Des disparités apparaissent donc : les militaires du rang font du sport, en particulier du sport extrême majoritairement pratiqué, une activité de valorisation de la force et des capacités physiques alors que les officiers y voient un espace régénérateur d’aptitudes morales, cognitives et intellectuelles.

conclusion

Le traumatisme physique ou psychique de guerre cause une discontinuité dans le parcours biographique du militaire, entre les perceptions du Moi au présent et l’image de Soi au passé (Ricoeur, 1990). Dans la reconstruction du blessé, l’activité physique devient un révélateur de potentialités. Toutefois, la perception de ces potentialités diffère selon les pratiques sportives choisies, le statut et le rang dans l’armée. Ces indicateurs établissent des différenciations dans les usages sociaux du sport pour se reconstruire. L’étude de leurs effets sur les perceptions et les motivations de l’économie des pratiques sportives est éclairante dans cette perspective.

Pour l’officier, l’espace sportif est la « continuation par d’autres moyens » de la thérapie post-traumatique alors que le militaire du rang y investit une image de lui-même adossée à une socialisation par l’effort devenue un enjeu identitaire. Dès lors, deux dynamiques s’articulent : une approche pragmatique et performative et une perspective thérapeutique de l’usage du sport par les acteurs rencontrés.

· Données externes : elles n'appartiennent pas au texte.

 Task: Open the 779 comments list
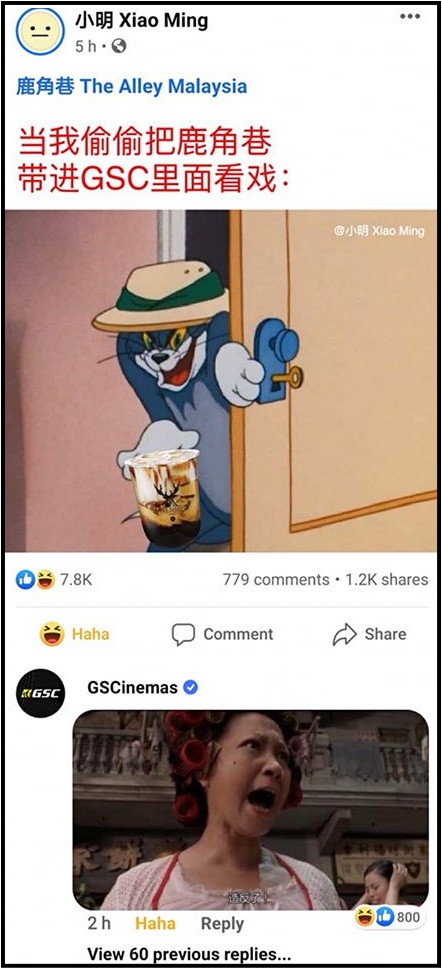(x=276, y=580)
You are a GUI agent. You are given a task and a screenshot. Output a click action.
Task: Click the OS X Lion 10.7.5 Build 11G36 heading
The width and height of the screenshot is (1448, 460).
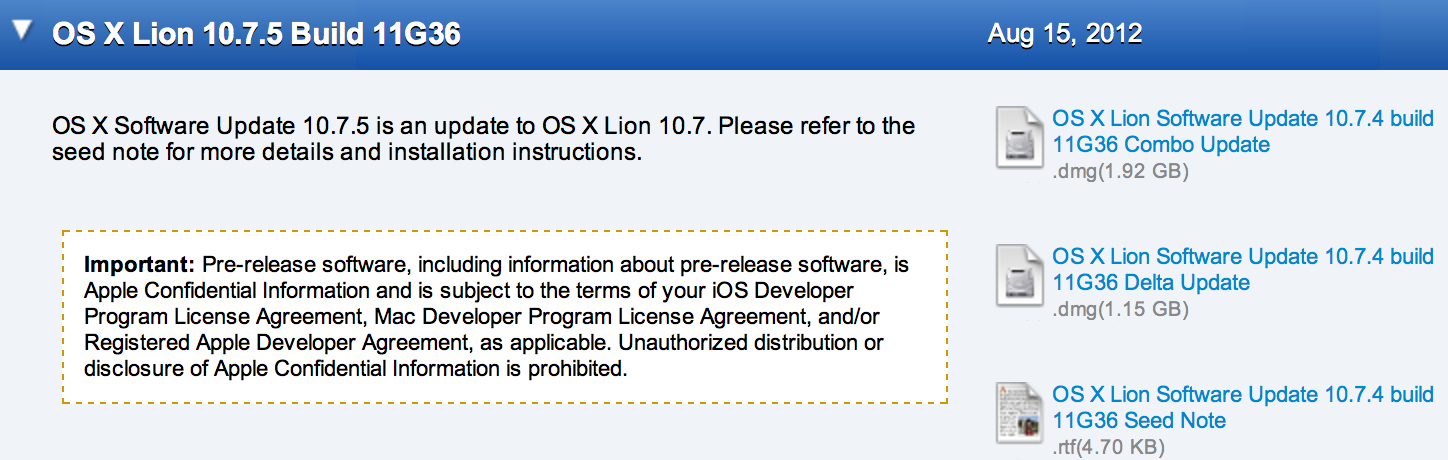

L’espace sportif est investi sur le mode de la différenciation des pratiques en fonction de marqueurs statutaire et culturel, et du rang dans l’armée. L’analyse conduite dans cette étude permet aussi de rendre compte des usages sociaux du sport dans la construction et la reconstruction de l’individu militaire pour mieux faire face aux conséquences physiques, sociales et psychiques de l’état de stress post-traumatique en milieu militaire.